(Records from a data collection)

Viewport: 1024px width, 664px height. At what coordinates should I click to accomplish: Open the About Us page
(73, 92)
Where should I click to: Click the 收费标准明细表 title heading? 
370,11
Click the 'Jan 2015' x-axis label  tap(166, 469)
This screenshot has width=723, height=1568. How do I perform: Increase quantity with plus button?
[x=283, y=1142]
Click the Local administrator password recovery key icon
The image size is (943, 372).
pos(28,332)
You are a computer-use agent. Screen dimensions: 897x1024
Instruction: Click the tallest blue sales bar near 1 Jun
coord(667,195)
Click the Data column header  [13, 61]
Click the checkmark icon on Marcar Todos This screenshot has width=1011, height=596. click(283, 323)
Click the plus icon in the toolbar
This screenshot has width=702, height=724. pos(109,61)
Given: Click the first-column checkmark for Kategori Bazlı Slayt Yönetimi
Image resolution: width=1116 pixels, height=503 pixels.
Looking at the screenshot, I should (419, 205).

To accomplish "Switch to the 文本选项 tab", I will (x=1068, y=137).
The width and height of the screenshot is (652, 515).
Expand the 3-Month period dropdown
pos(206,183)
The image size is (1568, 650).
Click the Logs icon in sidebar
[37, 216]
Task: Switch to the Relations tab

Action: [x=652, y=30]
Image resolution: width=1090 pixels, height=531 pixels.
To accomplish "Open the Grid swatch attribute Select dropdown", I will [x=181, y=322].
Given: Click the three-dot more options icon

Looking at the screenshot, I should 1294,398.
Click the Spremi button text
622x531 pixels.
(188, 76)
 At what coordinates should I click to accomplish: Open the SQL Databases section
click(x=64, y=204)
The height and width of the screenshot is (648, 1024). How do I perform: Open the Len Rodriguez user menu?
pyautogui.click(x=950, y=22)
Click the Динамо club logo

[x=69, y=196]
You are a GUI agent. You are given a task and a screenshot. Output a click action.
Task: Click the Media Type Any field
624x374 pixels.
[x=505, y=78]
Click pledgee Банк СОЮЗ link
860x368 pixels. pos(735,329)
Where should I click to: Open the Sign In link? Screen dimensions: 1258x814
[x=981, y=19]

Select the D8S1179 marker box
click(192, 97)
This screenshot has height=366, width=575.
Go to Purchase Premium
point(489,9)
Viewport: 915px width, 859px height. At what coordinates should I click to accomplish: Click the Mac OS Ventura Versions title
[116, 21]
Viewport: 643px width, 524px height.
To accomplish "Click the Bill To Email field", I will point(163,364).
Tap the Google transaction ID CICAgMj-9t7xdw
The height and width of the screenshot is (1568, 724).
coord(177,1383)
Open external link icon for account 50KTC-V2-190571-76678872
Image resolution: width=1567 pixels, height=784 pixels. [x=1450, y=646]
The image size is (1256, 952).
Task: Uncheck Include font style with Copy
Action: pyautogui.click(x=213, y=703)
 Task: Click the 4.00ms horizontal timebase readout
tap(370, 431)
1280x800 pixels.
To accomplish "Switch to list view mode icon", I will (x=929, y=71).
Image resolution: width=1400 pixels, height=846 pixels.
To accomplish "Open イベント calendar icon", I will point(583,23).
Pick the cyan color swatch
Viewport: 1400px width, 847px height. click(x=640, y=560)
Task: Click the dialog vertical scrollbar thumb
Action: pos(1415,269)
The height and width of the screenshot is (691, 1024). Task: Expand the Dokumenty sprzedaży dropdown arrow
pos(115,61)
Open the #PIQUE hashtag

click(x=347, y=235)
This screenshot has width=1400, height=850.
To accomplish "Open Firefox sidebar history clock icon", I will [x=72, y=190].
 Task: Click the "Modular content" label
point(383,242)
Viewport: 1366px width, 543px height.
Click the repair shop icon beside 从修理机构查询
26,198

**STATED TASK**
Copy the lines of the records word for word, starting at the line that contains "Where should I click to: Open" and ending with the last line of the records, including both.

**ANSWER TO THIS PROBLEM**
Where should I click to: Open the Sign In link? Screen dimensions: 1258x814
[x=981, y=19]

Select the D8S1179 marker box
click(192, 97)
This screenshot has height=366, width=575.
Go to Purchase Premium
point(489,9)
Viewport: 915px width, 859px height. At what coordinates should I click to accomplish: Click the Mac OS Ventura Versions title
[116, 21]
Viewport: 643px width, 524px height.
To accomplish "Click the Bill To Email field", I will point(163,364).
Tap the Google transaction ID CICAgMj-9t7xdw
The height and width of the screenshot is (1568, 724).
coord(177,1383)
Open external link icon for account 50KTC-V2-190571-76678872
Image resolution: width=1567 pixels, height=784 pixels. [x=1450, y=646]
The image size is (1256, 952).
Task: Uncheck Include font style with Copy
Action: pyautogui.click(x=213, y=703)
 Task: Click the 4.00ms horizontal timebase readout
tap(370, 431)
1280x800 pixels.
To accomplish "Switch to list view mode icon", I will (x=929, y=71).
Image resolution: width=1400 pixels, height=846 pixels.
To accomplish "Open イベント calendar icon", I will point(583,23).
Pick the cyan color swatch
Viewport: 1400px width, 847px height. click(x=640, y=560)
Task: Click the dialog vertical scrollbar thumb
Action: pos(1415,269)
The height and width of the screenshot is (691, 1024). Task: Expand the Dokumenty sprzedaży dropdown arrow
pos(115,61)
Open the #PIQUE hashtag

click(x=347, y=235)
This screenshot has width=1400, height=850.
To accomplish "Open Firefox sidebar history clock icon", I will [x=72, y=190].
 Task: Click the "Modular content" label
point(383,242)
Viewport: 1366px width, 543px height.
Click the repair shop icon beside 从修理机构查询
26,198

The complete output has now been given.